The position for shareholders’ meetings is quite straightforward. With the advancement of technology, the Companies Ordinance (Cap. 622 of the Laws of Hong Kong) (“CO”) which became effective from 3 March 2014 has introduced a provision that allows for the use of technology in shareholders’ meetings so that, subject to the companies’ articles, shareholders do not need to be in the same room physically to attend such a meeting. Section 584(1) of the CO stipulates that “A company may hold a general meeting at 2 or more places using any technology that enables the members of the company who are not together at the same place to listen, speak and vote at the meeting.” Such statutory provision should be applicable for all types of companies registered under the CO.

Unlike shareholders’ meetings, the CO does not require directors to meet or to hold board meetings regularly and therefore the statute is silent as to whether directors can also participate in board meetings using technology or whether a physical meeting would be required and one would have to refer to its own company’s articles.

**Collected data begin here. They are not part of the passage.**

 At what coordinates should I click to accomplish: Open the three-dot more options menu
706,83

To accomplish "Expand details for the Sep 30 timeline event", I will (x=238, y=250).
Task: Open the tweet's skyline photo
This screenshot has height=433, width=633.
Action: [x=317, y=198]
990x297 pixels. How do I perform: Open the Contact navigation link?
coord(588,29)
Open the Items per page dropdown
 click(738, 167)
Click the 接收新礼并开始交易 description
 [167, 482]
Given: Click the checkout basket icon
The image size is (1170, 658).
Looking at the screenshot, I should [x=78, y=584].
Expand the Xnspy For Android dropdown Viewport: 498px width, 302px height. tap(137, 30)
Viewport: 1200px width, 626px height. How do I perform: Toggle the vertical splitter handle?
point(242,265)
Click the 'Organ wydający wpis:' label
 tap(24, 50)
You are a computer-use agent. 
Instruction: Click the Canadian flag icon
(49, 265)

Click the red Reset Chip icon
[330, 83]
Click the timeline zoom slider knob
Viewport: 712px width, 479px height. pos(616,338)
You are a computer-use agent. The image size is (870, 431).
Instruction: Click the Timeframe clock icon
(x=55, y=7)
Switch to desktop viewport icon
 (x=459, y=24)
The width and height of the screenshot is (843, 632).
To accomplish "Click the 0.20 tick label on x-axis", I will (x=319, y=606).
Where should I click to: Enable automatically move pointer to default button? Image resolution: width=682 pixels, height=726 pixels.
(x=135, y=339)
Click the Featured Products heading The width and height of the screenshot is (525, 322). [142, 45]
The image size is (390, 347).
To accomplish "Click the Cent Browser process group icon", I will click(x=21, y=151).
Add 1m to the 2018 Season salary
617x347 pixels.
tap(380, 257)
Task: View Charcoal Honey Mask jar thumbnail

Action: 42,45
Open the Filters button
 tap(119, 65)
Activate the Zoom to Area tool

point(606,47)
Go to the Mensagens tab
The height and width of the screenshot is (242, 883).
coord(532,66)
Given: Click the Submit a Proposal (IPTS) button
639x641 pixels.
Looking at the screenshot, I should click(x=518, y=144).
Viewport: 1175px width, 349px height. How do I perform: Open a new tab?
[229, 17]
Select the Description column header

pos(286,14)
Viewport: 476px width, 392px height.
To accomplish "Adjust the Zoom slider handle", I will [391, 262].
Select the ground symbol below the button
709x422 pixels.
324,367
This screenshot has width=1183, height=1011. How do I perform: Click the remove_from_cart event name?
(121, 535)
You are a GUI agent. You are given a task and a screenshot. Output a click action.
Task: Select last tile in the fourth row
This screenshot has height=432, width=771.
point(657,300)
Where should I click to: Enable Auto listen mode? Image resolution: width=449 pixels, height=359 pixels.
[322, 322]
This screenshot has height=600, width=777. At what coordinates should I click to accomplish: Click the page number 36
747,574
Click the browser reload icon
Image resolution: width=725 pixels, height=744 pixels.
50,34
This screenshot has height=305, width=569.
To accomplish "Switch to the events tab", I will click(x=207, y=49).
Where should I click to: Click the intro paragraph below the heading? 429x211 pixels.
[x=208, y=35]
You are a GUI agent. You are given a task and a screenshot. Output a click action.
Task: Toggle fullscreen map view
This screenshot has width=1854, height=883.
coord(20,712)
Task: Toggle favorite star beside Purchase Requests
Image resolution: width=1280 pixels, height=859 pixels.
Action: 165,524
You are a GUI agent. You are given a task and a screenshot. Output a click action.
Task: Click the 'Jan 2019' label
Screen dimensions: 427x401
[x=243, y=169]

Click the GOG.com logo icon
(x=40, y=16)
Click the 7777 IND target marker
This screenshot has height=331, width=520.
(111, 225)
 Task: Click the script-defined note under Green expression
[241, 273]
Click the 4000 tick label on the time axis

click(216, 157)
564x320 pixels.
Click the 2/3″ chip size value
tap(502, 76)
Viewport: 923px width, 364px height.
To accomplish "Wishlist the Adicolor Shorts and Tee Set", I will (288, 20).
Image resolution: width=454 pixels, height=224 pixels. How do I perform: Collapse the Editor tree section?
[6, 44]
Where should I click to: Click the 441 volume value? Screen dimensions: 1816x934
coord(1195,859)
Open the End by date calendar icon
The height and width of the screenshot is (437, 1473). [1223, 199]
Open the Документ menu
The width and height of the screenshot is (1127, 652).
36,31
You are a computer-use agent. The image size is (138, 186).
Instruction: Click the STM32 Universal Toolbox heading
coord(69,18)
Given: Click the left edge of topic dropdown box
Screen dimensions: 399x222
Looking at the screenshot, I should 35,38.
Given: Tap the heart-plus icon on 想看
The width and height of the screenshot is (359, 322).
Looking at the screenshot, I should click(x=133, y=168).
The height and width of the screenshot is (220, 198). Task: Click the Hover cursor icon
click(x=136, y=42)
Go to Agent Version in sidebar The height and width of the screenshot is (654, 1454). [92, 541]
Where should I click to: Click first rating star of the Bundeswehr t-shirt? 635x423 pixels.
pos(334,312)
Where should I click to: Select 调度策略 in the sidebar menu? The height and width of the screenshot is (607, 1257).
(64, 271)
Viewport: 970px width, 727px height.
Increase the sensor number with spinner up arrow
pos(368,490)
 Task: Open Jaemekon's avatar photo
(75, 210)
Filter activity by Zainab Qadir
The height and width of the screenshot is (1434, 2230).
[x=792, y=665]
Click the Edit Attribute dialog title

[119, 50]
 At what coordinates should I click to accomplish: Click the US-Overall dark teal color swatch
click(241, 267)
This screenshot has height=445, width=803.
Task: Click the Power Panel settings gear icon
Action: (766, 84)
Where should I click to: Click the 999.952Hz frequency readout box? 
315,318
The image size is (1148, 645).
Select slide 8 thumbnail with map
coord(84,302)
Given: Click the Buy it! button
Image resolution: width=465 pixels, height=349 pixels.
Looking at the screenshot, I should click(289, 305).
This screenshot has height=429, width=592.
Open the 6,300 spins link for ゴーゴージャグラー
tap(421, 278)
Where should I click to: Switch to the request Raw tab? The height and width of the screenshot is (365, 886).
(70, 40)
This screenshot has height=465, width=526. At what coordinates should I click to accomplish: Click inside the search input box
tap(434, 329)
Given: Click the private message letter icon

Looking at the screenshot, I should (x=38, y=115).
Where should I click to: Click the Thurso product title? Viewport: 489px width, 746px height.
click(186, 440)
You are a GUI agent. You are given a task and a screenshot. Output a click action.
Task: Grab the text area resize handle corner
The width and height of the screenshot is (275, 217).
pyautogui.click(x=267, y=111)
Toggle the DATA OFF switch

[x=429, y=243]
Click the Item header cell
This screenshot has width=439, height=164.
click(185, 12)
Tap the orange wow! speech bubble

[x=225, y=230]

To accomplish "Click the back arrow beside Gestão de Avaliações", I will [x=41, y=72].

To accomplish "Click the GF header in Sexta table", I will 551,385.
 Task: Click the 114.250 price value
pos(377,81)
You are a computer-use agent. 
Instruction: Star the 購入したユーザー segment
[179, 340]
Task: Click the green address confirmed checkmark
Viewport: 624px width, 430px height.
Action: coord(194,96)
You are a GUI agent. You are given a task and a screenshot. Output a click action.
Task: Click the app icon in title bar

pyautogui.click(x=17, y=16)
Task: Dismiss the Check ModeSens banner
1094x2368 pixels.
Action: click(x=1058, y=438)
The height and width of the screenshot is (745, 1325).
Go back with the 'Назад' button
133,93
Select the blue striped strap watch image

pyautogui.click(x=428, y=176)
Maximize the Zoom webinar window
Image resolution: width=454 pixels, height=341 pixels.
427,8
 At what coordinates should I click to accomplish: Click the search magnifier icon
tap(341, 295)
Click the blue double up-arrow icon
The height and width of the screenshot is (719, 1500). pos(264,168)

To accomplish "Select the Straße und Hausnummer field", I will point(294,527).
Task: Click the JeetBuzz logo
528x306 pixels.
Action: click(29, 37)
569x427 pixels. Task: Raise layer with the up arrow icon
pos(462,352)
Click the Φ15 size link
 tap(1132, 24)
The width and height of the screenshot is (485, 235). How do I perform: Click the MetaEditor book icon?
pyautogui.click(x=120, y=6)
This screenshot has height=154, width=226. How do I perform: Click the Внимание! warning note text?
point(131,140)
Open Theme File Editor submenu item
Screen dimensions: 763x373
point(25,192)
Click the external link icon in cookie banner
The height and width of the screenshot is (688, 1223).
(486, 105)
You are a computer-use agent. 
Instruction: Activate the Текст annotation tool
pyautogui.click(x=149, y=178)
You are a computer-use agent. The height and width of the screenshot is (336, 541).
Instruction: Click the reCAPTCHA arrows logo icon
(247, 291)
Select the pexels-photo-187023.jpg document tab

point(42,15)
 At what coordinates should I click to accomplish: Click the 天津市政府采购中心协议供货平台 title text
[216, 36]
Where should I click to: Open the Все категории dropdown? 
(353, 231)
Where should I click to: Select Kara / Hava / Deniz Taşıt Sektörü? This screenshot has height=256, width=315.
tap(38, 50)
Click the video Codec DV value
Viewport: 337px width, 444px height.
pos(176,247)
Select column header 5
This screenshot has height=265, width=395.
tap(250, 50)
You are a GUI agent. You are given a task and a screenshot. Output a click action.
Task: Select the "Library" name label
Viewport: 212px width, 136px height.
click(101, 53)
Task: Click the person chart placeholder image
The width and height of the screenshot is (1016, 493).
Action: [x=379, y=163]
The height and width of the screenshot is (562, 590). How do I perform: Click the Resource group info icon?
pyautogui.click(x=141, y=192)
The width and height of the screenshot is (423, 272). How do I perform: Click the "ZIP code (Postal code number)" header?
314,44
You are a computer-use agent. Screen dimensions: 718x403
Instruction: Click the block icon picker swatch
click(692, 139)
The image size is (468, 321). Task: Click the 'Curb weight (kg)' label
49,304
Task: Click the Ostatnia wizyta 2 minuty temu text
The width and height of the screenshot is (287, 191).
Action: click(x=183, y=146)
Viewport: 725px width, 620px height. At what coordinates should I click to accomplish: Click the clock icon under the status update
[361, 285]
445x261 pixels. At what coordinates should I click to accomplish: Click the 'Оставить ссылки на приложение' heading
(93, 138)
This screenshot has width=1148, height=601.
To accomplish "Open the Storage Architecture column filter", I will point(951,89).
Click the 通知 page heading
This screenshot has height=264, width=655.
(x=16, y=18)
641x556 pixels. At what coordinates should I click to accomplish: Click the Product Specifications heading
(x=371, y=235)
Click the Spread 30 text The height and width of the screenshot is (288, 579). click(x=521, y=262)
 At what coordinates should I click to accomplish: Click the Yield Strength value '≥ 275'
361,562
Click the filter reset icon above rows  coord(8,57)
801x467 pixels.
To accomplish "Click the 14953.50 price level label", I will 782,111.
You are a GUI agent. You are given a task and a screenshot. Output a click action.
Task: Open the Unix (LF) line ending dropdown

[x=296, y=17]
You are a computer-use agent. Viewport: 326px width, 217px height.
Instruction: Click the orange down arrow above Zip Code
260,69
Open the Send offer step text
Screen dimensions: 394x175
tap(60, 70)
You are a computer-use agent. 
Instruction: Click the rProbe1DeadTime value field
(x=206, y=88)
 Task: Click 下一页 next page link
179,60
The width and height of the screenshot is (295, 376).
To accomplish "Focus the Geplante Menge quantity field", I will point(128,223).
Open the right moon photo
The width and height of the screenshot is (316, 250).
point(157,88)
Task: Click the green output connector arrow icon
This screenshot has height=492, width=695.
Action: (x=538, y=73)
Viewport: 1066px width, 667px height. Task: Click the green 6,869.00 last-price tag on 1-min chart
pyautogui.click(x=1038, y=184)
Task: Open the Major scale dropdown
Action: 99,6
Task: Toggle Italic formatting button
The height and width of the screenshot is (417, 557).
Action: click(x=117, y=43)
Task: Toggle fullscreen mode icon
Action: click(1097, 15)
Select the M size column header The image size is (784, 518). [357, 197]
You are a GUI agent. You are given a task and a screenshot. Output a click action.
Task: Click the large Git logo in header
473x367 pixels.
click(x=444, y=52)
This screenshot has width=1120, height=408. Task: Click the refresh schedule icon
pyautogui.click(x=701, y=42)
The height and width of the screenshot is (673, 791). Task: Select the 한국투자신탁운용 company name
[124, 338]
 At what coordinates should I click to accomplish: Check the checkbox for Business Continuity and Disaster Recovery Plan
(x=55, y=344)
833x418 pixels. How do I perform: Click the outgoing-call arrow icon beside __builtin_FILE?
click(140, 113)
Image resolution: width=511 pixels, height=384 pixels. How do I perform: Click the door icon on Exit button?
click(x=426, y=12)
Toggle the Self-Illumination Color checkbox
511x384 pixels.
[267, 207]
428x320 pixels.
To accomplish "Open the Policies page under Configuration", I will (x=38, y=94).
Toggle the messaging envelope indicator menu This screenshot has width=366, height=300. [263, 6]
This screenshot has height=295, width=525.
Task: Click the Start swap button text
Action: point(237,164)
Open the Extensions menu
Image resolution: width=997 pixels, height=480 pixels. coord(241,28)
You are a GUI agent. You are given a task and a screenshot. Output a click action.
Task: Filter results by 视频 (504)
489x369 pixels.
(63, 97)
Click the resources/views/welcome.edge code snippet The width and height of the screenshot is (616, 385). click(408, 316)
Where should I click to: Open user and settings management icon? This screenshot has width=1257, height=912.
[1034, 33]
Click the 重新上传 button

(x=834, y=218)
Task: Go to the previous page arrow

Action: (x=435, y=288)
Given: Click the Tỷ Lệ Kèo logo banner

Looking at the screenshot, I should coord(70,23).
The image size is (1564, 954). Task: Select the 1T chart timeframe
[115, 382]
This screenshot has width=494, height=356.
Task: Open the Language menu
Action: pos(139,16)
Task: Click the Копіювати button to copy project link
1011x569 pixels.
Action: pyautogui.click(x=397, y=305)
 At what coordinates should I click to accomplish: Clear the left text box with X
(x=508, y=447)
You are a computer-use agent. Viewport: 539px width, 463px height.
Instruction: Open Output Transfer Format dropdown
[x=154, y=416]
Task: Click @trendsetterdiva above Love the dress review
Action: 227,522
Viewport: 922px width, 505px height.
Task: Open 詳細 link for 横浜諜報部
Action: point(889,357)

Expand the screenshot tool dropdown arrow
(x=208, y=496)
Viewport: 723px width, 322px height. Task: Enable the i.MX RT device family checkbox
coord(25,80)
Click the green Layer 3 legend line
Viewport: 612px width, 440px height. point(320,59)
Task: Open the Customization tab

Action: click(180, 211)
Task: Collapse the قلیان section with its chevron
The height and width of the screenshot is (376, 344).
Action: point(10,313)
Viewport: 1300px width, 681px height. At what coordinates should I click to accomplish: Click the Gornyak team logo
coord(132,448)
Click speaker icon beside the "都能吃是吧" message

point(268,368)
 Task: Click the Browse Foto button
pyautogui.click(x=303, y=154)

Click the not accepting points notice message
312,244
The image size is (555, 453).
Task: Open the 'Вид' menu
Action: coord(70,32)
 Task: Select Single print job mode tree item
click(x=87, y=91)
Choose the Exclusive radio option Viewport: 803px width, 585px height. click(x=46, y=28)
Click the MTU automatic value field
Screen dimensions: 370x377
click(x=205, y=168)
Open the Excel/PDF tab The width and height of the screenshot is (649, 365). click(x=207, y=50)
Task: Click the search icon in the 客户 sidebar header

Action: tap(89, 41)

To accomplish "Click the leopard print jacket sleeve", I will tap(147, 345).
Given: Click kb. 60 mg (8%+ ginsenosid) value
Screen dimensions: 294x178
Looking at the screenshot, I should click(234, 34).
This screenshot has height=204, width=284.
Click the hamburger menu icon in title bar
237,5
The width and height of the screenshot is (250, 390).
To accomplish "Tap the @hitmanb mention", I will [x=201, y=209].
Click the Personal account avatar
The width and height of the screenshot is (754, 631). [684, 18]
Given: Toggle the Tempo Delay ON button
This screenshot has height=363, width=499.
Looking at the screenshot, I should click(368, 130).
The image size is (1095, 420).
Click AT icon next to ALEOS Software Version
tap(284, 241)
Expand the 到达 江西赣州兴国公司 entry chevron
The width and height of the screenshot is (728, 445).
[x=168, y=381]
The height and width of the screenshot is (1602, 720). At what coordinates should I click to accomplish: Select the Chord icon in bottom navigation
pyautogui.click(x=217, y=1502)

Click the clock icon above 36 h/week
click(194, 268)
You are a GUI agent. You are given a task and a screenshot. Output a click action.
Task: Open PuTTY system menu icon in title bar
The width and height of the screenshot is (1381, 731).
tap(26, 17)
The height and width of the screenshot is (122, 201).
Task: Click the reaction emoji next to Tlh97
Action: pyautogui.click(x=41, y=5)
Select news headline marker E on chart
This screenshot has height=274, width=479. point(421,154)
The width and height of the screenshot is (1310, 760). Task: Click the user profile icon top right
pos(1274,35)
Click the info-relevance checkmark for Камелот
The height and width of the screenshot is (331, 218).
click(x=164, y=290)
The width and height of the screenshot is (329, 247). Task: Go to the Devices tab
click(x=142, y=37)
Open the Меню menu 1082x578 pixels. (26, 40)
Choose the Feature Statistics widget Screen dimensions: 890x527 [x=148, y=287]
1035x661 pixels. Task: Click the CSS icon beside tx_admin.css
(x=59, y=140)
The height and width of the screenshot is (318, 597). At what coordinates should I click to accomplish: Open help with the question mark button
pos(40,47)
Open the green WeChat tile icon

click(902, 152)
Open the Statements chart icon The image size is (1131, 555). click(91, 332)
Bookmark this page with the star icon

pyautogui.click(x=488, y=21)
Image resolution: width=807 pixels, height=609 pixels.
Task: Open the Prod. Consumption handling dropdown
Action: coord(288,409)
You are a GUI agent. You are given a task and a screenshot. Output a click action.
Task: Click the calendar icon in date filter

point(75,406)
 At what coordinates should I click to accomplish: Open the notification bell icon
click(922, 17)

Companies which are incorporated under the post-2014 CO regime may adopt the Model Articles set out in the Companies (Model Articles) Notice (Cap. 622H of the Laws of Hong Kong) (“Cap. 622H”). For private companies limited by shares, the Model Articles as set out in Schedule 2 of the Cap 622H (“Model Articles”) allow for non-face-to-face meetings for directors (see Article 10). However, companies that were incorporated under the pre-2014 regime (that is, the old Companies Ordinance, Cap. 32 of the Laws of Hong Kong) may be still using the old articles and referring to the previous Table A, in which case, review and amendments to the articles of association may be necessary.

Other than amendments to the companies’ articles of association, there may be certain provisions in the CO that may be relevant. One may consider the statutory presumption on the validity of the minutes of shareholders and board proceedings purporting to be signed by the chairperson of that particular proceeding or chairperson of the next proceedings under sections 621(2) and 482(1) of the CO. However, such presumption “until the contrary is proved” may not be sufficient for companies who anticipate any kind of shareholders’ dispute or challenges from outgoing directors.

Furthermore, instead of holding physical meetings, one may consider the use of written resolutions. Subject to the exceptions for removal of auditor or director(s) before the end of their term of office, section 548 of the CO allows for written resolutions for the shareholders but again the statute does not provide such assistance for directors’ resolutions. Companies adopting the Model Articles may have provisions relating to written resolutions for directors (Article 8(2)) and there are similar provisions in some of the previous Table A but one must be cautious when handling companies pre-2014 regime. This strategy of adopting resolutions instead of physical meetings may be possible if the numbers of shareholders or directors are limited and dissenting views are not prevailing.

While management of companies may be occupied by other pressing and much more challenging issues in this current situation than how to properly hold a meeting or keep proper record or whether or not to amend its own articles, there is no excuse for the directors not to fulfill their directors’ duties such as abiding by the company’s constitution and resolutions and exercising reasonable care, skill and diligence. On the positive side, one may view this as an opportunity to reconsider and update its own company’s internal management and procedures.